Photo: Bank of Canada
El Banco de Canadá decidió mantener sin cambios su tasa de interés clave en su más reciente anuncio, en una medida que refleja la cautela del organismo frente a un entorno económico incierto tanto a nivel nacional como internacional.
La tasa de referencia se mantiene en 2.25%, nivel en el que se encuentra desde finales de 2025, mientras el banco central evalúa señales mixtas en la economía canadiense.
La decisión se produce en un momento en que la inflación en Canadá se ha estabilizado cerca del objetivo del banco —alrededor del 2%—, pero con nuevos riesgos emergentes, particularmente relacionados con el aumento de los precios del petróleo debido a tensiones geopolíticas en Medio Oriente.
Economistas señalan que, aunque la inflación ha mostrado señales de moderación, el panorama sigue siendo incierto. El reciente incremento en los precios de la energía podría traducirse en presiones inflacionarias en los próximos meses, lo que obliga al banco central a actuar con prudencia antes de considerar cualquier cambio en la política monetaria.
Al mismo tiempo, otros indicadores económicos apuntan a una desaceleración. Datos recientes muestran debilidad en el mercado laboral y menor dinamismo en la inversión empresarial, factores que también influyen en la decisión de mantener las tasas estables.
En este contexto, el Banco de Canadá parece optar por una estrategia de “esperar y ver”, evitando tanto recortes como aumentos de tasas hasta tener mayor claridad sobre la evolución de la economía.
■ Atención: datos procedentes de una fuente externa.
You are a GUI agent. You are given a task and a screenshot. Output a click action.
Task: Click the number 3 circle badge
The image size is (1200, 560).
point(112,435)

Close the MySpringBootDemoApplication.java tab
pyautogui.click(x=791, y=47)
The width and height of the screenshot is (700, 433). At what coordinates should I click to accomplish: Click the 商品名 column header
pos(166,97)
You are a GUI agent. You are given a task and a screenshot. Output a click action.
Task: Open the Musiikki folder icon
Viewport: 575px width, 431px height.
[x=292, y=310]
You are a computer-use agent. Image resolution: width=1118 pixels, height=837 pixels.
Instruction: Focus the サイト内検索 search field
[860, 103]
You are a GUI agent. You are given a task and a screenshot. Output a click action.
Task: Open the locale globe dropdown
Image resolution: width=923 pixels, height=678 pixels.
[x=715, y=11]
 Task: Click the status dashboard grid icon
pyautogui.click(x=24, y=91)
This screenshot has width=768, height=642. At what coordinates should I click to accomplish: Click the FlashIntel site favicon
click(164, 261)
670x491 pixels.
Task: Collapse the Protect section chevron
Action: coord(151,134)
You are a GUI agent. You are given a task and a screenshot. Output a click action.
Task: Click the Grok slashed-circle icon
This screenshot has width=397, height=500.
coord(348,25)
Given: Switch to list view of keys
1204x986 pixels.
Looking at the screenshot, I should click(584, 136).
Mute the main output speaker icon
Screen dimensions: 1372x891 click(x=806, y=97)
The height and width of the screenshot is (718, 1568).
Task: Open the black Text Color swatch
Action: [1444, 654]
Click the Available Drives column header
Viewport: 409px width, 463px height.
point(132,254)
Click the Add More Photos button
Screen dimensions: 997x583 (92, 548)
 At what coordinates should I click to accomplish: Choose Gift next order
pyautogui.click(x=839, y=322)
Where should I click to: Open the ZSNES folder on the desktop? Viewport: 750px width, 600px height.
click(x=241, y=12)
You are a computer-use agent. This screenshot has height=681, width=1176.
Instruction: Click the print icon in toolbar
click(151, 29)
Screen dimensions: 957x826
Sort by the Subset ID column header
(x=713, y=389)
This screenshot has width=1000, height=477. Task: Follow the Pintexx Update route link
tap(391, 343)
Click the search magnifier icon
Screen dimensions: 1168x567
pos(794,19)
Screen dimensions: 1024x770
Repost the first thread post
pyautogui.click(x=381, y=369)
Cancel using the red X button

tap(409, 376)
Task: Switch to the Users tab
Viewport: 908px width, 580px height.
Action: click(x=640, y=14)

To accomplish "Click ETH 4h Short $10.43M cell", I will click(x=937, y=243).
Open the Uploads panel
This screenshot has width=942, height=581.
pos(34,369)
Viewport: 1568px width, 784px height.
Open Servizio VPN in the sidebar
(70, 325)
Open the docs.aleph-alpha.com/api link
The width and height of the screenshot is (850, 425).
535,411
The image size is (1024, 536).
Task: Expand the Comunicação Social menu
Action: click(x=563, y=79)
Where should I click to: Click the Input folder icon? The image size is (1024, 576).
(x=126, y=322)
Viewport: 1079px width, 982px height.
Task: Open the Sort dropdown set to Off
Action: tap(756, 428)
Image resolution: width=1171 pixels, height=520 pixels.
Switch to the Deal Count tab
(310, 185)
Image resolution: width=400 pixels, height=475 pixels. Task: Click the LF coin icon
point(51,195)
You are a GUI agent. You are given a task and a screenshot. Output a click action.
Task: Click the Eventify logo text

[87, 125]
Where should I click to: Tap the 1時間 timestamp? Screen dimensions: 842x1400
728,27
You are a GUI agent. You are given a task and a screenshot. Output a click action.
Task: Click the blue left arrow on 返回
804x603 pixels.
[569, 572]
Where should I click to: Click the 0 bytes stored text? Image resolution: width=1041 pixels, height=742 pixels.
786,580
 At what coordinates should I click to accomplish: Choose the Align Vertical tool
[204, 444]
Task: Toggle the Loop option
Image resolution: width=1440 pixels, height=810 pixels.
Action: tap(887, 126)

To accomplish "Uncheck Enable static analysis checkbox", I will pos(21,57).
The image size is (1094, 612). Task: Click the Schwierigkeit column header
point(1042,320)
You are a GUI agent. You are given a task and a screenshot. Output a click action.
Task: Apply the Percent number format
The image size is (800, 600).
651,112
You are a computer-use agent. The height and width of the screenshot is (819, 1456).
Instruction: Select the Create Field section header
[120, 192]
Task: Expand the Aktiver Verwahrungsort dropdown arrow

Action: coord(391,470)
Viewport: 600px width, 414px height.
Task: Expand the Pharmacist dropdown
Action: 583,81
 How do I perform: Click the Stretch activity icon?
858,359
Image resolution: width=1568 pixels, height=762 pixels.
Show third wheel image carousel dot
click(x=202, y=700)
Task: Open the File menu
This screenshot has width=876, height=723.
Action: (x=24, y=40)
Expertos indican que una tasa de interés en este nivel se considera moderadamente estimulante, lo que ayuda a sostener la actividad económica sin generar presiones inflacionarias excesivas.
Sin embargo, los mercados financieros siguen atentos a posibles cambios más adelante en el año. Aunque la mayoría de los analistas no anticipa movimientos inmediatos, algunos consideran que podrían producirse ajustes hacia finales de 2026 dependiendo de cómo evolucionen la inflación y el crecimiento económico.
Para los hogares canadienses, la decisión tiene implicaciones directas. Mantener las tasas estables significa que, por ahora, no se esperan cambios significativos en los costos de hipotecas, préstamos y líneas de crédito, lo que ofrece cierto alivio a las familias que enfrentan el alto costo de vida.
No obstante, especialistas advierten que el panorama podría cambiar rápidamente si los factores externos —como el precio del petróleo o la situación global— impactan la inflación de manera más fuerte de lo previsto.
En definitiva, el Banco de Canadá continúa navegando un equilibrio delicado entre controlar la inflación y evitar una desaceleración económica más profunda, en un contexto marcado por la incertidumbre global.